We plan to render the exterior of an older addition that has been clad in Blue Board, a visit to Bunnings turned up Dulux and Rockcote products, both appear to be similar, the YouTube videos show application to be also very similar for both. There is however a large disparity in the cost with Rockcote being considerably cheaper, has anyone had any experience with the Rockcote products ? are they equal to Dulux in quality, I'm only looking at about 20 square meters and I don't mind paying more for a superior product, but it seems silly to pay almost 50% extra just for a different brand name. 
Opinions appreciated.

----------


## FreeTV

You'll find my detailed response here   http://www.renovateforum.com/f208/ex...ishing-103992/ 
cheers 
Adam

----------


## familyguy

> You'll find my detailed response here   http://www.renovateforum.com/f208/ex...ishing-103992/ 
> cheers 
> Adam

  Thanks for the reply.
I ended up using Dunlop fine render in a powder form, just mix with water and trowel on, I used the tools I had on hand, a small triangle shaped trowel to scoop up the render from the bucket onto the steel float and then trowel onto the board. The first bucket was mixed too thick, thinking it would need to be thick to stay on the board, but it made for heavy going to get an even coat. Towards the end of the bucket I added a bit of water and found it much easier to work with, a creamy consistency worked for me. After reading your account perhaps it is just as well I used the bags of render.
Didn't have an assistant and found that working at an even pace of  :Redface:  mix bucket, apply, and then go back and apply finish to the previous bucket, worked for me - I have no previous experience in rendering.

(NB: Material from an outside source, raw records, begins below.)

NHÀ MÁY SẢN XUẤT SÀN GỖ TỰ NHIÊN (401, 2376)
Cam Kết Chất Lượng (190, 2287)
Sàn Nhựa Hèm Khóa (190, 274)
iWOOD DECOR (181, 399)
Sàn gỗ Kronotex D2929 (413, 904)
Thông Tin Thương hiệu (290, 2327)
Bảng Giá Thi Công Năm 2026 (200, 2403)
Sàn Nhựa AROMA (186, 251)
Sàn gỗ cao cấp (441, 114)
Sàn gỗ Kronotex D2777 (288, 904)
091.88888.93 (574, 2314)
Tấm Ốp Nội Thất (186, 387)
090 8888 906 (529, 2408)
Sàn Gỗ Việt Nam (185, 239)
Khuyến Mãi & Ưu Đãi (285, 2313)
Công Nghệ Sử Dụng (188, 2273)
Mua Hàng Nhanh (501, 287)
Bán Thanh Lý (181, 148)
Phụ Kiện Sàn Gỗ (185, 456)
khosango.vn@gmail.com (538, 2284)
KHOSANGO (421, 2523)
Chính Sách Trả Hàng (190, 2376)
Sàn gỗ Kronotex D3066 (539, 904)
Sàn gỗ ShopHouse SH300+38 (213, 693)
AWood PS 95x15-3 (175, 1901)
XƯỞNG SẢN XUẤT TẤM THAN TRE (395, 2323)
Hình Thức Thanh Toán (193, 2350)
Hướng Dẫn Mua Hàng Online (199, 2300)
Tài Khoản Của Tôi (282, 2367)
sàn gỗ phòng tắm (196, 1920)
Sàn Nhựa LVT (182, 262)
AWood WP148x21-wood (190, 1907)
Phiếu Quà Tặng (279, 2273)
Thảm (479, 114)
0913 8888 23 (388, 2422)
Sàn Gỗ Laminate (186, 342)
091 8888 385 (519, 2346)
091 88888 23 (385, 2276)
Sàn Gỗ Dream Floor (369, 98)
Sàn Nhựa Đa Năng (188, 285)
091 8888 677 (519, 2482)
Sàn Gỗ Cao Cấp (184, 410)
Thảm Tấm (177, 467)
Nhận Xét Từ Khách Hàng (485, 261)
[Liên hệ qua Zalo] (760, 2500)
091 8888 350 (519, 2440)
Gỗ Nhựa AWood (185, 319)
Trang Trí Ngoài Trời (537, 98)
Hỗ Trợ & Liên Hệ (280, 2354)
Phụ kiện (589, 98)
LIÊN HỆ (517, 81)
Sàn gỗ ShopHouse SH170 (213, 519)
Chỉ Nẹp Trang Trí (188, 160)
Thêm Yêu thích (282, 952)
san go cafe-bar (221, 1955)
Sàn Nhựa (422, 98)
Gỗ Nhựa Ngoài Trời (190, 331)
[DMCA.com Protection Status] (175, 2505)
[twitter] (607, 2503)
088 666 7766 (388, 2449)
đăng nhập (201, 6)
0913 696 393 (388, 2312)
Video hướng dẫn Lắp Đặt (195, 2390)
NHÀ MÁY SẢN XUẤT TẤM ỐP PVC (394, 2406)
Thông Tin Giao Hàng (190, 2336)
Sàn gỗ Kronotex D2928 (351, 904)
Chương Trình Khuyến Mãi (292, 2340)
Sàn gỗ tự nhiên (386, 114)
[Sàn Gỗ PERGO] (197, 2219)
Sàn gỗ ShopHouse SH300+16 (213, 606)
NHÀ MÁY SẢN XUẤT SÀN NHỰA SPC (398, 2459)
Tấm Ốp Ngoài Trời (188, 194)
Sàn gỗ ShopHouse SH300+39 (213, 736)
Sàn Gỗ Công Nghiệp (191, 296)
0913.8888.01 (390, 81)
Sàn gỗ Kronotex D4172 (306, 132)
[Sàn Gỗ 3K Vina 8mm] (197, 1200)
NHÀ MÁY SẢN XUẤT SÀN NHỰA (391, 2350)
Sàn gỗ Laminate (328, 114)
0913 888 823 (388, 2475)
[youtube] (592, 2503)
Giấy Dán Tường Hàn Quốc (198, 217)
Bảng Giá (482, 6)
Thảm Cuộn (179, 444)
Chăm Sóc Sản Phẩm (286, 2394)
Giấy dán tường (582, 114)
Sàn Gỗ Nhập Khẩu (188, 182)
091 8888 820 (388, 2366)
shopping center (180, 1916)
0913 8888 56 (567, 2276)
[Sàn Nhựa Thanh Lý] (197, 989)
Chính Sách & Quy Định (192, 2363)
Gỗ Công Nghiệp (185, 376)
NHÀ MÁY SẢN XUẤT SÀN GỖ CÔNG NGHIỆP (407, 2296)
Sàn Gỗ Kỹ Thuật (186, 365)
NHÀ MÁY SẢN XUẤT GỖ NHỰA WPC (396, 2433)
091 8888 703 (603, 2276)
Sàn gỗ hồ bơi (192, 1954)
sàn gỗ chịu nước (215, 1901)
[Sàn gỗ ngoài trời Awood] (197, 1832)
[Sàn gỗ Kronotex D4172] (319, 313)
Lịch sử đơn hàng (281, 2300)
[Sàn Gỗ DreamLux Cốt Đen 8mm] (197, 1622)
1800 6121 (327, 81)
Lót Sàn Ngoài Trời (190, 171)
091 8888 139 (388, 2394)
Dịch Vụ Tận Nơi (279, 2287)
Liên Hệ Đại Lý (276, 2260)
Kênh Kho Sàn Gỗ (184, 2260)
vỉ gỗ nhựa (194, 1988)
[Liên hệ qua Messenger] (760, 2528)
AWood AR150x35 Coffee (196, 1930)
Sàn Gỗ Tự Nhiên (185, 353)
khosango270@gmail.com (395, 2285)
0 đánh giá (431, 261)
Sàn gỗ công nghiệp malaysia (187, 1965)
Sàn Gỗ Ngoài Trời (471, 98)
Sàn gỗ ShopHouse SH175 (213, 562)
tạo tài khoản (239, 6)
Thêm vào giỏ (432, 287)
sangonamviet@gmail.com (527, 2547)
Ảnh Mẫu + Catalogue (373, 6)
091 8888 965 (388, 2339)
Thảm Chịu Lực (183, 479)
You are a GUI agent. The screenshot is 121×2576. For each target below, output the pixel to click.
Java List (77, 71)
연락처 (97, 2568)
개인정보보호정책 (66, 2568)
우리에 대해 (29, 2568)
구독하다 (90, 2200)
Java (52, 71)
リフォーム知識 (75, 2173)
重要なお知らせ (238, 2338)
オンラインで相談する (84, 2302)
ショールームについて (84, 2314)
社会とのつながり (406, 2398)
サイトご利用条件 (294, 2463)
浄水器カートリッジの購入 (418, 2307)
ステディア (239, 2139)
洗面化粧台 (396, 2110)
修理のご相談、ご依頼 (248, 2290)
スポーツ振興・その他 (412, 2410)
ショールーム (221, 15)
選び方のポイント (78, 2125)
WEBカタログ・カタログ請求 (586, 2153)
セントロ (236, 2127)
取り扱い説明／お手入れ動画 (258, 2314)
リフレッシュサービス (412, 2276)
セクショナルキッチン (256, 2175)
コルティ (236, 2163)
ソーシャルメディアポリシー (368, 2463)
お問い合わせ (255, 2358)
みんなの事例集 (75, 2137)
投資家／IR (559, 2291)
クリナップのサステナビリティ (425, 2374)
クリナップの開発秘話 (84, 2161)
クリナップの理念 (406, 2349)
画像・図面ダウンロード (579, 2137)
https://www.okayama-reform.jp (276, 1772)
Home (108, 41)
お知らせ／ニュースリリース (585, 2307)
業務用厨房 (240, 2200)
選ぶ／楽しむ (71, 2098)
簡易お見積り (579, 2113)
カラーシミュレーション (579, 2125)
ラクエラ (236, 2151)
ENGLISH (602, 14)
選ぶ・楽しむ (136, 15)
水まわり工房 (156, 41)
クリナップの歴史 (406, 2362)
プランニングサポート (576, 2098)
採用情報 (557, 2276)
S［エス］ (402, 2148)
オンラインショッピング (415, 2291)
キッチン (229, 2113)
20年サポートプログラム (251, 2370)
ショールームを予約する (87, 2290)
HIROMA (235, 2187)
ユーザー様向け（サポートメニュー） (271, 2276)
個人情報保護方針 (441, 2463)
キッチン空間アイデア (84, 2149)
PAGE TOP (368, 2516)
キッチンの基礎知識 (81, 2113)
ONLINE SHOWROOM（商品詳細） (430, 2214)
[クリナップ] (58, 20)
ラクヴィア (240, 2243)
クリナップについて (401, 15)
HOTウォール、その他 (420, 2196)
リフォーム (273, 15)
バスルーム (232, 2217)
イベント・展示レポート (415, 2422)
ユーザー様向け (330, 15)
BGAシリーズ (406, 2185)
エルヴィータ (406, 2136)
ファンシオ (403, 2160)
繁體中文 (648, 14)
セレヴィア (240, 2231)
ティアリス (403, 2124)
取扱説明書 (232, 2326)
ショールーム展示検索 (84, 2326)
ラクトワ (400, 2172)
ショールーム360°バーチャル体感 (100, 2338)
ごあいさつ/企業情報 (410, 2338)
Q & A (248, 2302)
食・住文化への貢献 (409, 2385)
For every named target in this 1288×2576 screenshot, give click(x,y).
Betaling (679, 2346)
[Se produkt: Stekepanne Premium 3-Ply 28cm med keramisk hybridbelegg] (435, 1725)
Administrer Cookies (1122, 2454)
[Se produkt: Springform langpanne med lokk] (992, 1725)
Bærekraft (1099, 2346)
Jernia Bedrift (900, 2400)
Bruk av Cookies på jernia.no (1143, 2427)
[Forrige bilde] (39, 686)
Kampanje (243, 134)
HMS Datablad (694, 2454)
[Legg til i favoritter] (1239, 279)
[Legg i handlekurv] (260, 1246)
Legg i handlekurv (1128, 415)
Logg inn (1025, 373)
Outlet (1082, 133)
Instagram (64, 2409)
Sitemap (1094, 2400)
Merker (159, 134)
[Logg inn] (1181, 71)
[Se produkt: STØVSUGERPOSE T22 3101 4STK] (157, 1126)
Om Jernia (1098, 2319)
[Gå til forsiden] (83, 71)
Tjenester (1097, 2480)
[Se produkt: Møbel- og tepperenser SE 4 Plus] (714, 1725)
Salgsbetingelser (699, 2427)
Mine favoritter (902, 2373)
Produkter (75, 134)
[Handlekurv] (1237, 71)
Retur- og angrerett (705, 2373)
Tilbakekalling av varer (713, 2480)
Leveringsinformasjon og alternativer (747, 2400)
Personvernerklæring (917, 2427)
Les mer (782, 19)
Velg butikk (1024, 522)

Cost was far less than the dulux render, I think about $140 to cover 22 sqm, it is not however coloured so I need to wait a few weeks and then give it 2 to 3 coats of paint. At this stage the render looks good, however the final test will be after it's painted, once it's good and dry I may hose it down so it has some sheen and I'll be able to see just how even it looks.

----------